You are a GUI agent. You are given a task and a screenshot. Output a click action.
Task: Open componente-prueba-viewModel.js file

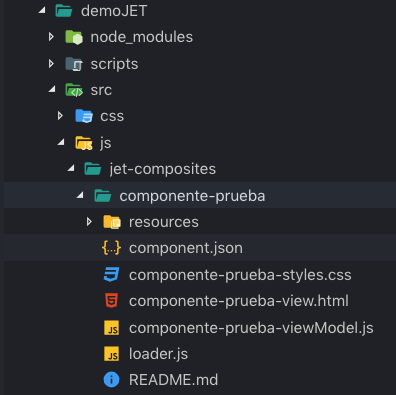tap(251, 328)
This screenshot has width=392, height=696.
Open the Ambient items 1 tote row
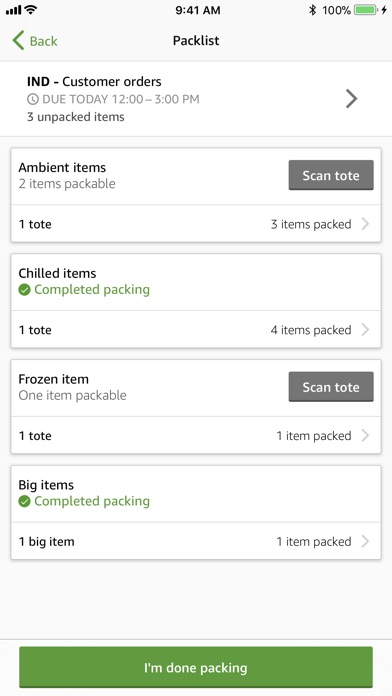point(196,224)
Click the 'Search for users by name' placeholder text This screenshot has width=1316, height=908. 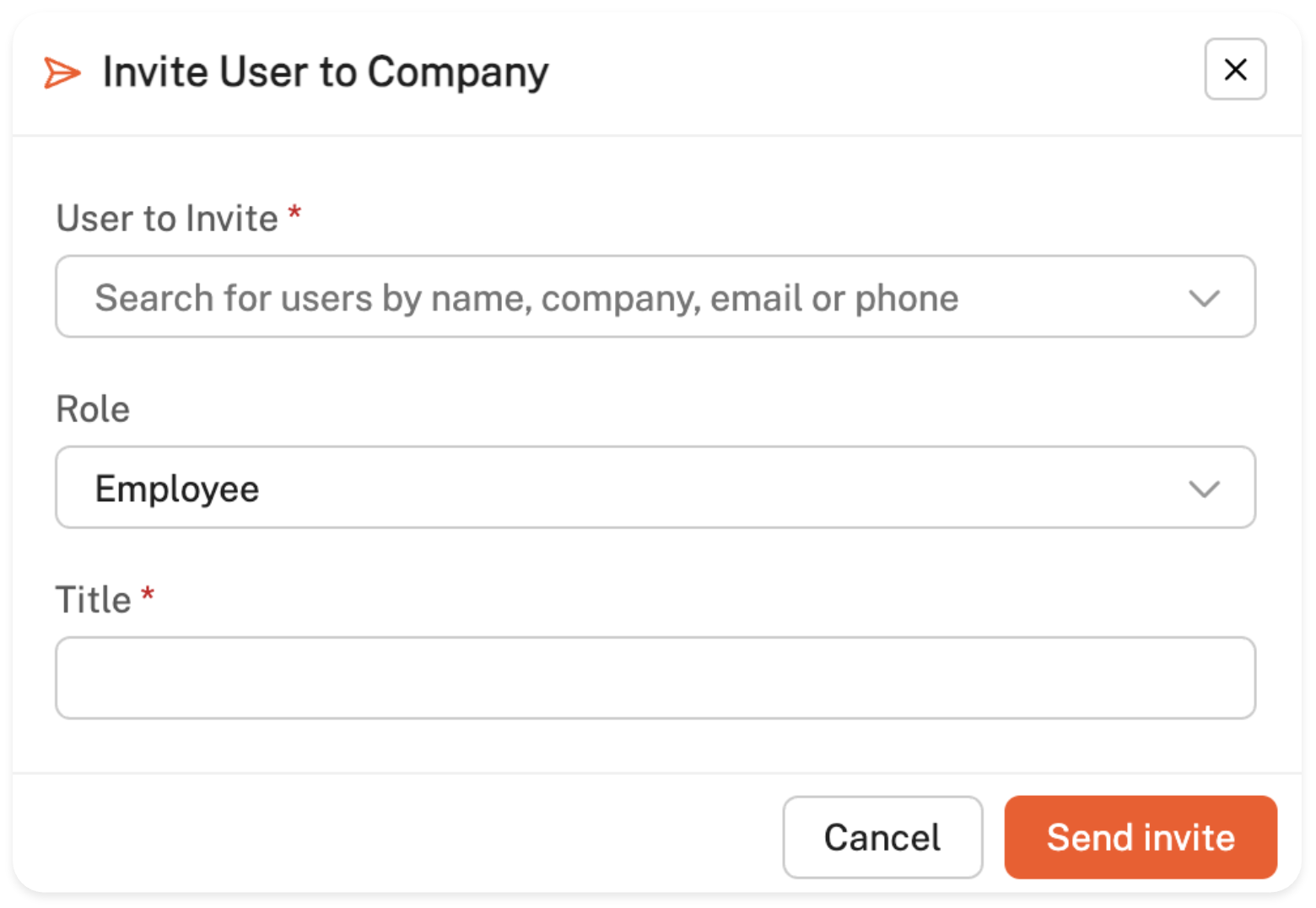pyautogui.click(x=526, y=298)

---

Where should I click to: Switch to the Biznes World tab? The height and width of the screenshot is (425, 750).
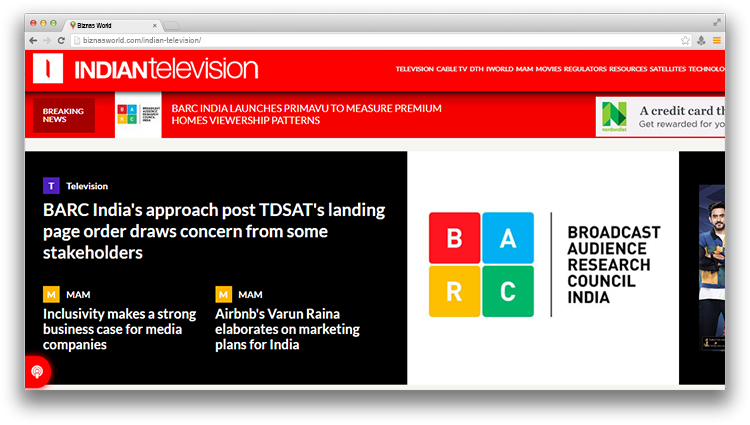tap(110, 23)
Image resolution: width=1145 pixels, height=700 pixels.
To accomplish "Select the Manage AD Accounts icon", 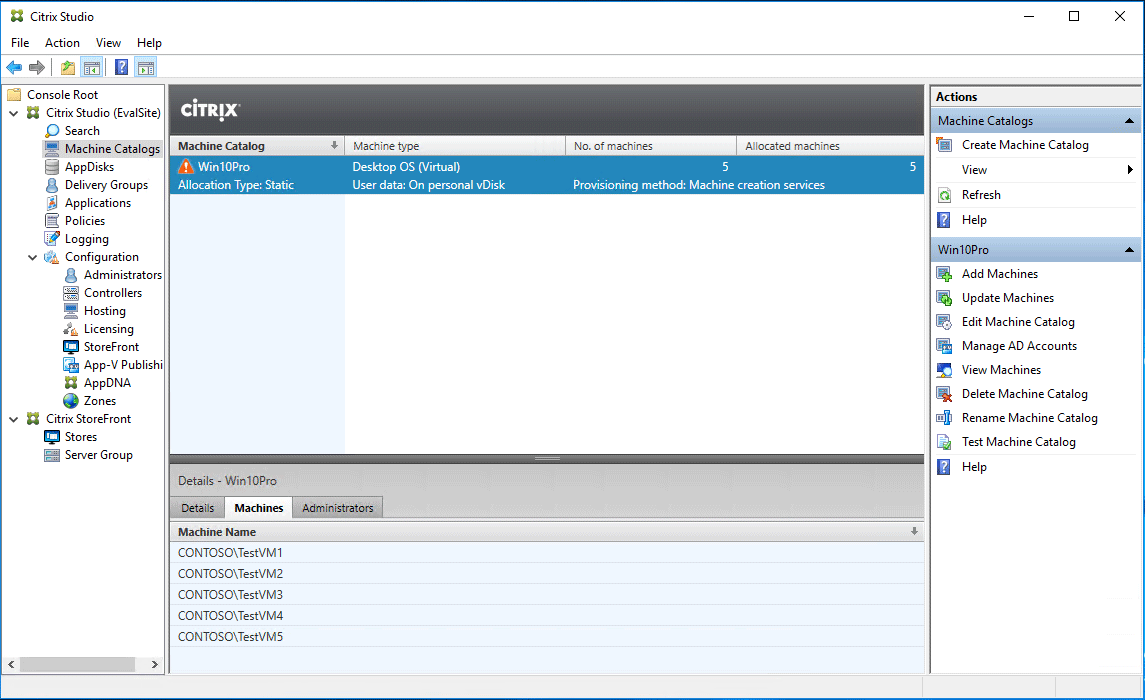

TASK TO COMPLETE :: Starting with the line that has "Where should I" and going on through the line that has "the Manage AD", transcribe the records above exactly, but skip the pictures.

RESPONSE FOR THIS EXERCISE ::
Where should I click to: Switch to the Biznes World tab? The height and width of the screenshot is (425, 750).
tap(110, 23)
Image resolution: width=1145 pixels, height=700 pixels.
To accomplish "Select the Manage AD Accounts icon", 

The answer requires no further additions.